== Problem to solve ==
Your copy should match the listing below exactly, except that it holds no images.

== Records to process ==
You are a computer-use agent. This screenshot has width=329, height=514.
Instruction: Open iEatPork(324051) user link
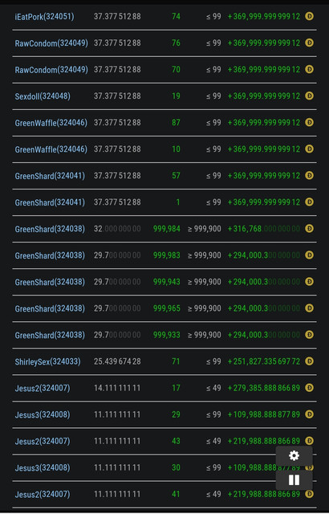[x=44, y=16]
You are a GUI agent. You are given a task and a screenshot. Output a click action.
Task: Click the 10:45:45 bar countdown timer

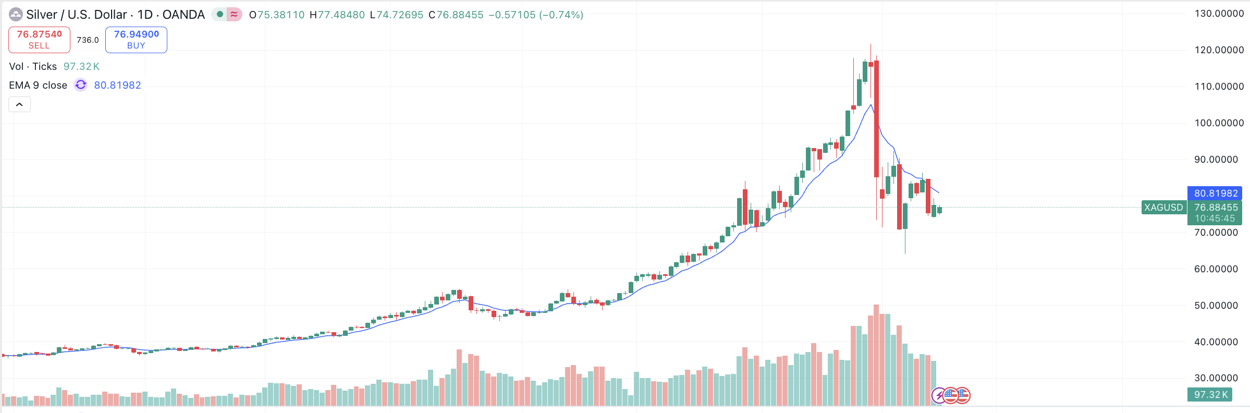point(1215,218)
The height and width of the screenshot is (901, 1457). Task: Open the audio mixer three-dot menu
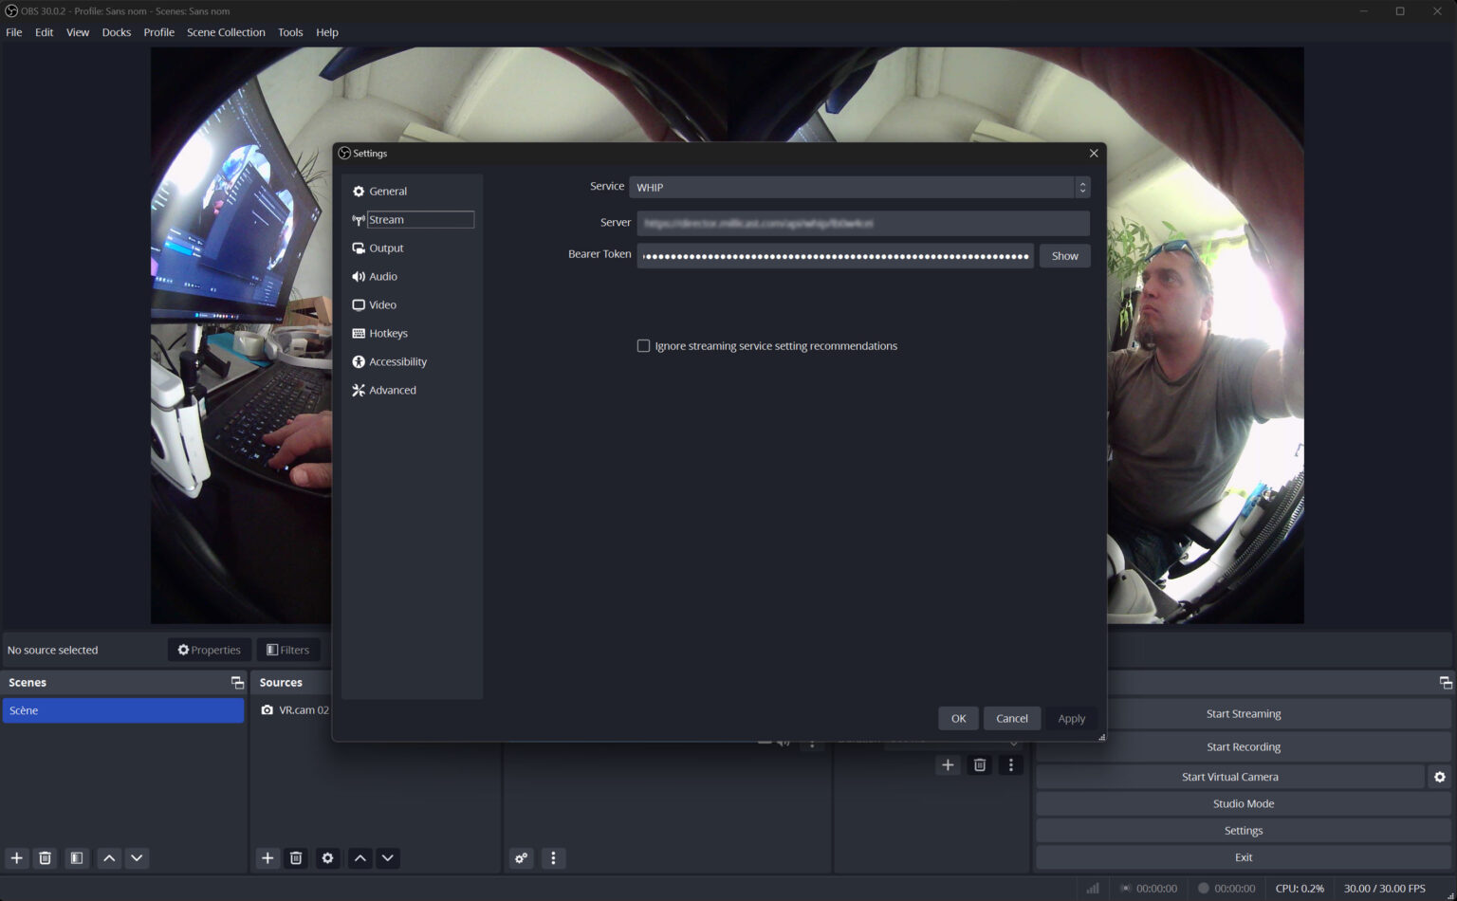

== Task solution ==
You are a computer-use agent. This screenshot has width=329, height=514.
Instruction: Open iEatPork(324051) user link
[x=44, y=16]
You are a GUI agent. You are given a task and a screenshot. Output a click action.
Task: Click the 10:45:45 bar countdown timer

point(1215,218)
The height and width of the screenshot is (901, 1457). Task: Open the audio mixer three-dot menu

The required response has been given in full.